BPAP is a highly potent MAE and enhances the nerve impulse propagation-mediated release of serotonin, norepinephrine, and dopamine. At much higher concentrations, BPAP is also a monoamine reuptake inhibitor, specifically of dopamine and norepinephrine and to a much lesser extent of serotonin. BPAP produces psychostimulant-like effects in animals, with these effects mediated by its MAE actions. The drug is a substituted benzofuran derivative and tryptamine relative structurally related to phenylpropylaminopentane (PPAP).

BPAP was first described in 1999. There has been interest in BPAP for potential clinical use in humans, including in the treatment of Parkinson's disease, Alzheimer's disease, and depression. There has also been interest in BPAP to help slow aging.

BPAP is a monoaminergic activity enhancer (MAE). It stimulates the impulse propagation mediated release of the monoamine neurotransmitters serotonin, dopamine, and norepinephrine in the brain. However, whereas the related MAE phenylpropylaminopentane (PPAP) is only a catecholaminergic activity enhancer (CAE), BPAP enhances both serotonin and the catecholamines. In addition, BPAP is a more potent MAE than PPAP.

Unlike psychostimulants like amphetamine, which are monoamine releasing agents that induce release of a flood of monoamine neurotransmitters in an uncontrolled manner, BPAP instead only increases the amount of neurotransmitter that is released when a neuron is stimulated by receiving an impulse from a neighbouring neuron. As such, while both amphetamine and BPAP increase the amount of neurotransmitters that are released, amphetamine causes neurons to dump neurotransmitter stores into the synapse regardless of external input, while with BPAP the pattern of neurotransmitter release is not changed. Instead, when the neuron would normally release neurotransmitter, a larger amount than normal is released with BPAP.

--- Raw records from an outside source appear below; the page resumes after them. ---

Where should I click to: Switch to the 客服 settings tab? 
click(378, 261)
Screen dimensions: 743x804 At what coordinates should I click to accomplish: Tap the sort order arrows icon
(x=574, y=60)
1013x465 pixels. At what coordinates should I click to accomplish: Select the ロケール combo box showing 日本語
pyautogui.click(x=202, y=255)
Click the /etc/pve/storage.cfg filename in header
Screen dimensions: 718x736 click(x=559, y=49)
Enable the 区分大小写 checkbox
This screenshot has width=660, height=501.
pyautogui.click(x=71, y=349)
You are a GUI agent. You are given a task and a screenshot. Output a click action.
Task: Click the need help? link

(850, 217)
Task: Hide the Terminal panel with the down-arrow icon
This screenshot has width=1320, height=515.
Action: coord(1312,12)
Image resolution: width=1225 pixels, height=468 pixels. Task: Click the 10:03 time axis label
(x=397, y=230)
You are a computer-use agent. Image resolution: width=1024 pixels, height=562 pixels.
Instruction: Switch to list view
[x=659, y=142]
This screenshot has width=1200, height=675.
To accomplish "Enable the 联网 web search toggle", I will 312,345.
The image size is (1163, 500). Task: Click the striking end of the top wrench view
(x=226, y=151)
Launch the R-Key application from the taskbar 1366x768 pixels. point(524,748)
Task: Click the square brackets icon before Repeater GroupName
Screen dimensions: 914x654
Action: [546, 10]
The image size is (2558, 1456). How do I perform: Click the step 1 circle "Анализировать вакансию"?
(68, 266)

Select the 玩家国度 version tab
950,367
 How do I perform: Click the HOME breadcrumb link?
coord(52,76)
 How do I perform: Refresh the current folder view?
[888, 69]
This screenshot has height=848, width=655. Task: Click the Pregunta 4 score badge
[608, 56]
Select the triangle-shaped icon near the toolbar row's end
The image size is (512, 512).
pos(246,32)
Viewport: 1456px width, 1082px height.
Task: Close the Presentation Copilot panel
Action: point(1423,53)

In an in vivo rodent study, BPAP was found to maximally increase dopamine levels in the striatum by 44%, in the substantia nigra by 118%, and in the olfactory tubercle by 57%; norepinephrine levels in the locus coeruleus by 228%; and serotonin levels in the raphe nucleus by 166%. MAEs, including BPAP, have a peculiar and characteristic bimodal concentration–response relationship, with two bell-shaped curves of MAE activity across tested concentration ranges. Hence, there is a narrow concentration range for optimal pharmacodynamic activity.

The actions of BPAP and other MAEs are distinct from those of monoamine reuptake inhibitors and monoamine oxidase inhibitors. Whereas BPAP enhances the nerve stimulation-induced release of serotonin, norepinephrine, and dopamine in the rat brain stem in vitro, the selective norepinephrine reuptake inhibitor desipramine (desmethylimipramine), the selective serotonin reuptake inhibitor fluoxetine, the selective MAO-A inhibitor clorgyline, the selective MAO-B inhibitor lazabemide, and the potent dopamine receptor agonists bromocriptine and pergolide were all ineffective.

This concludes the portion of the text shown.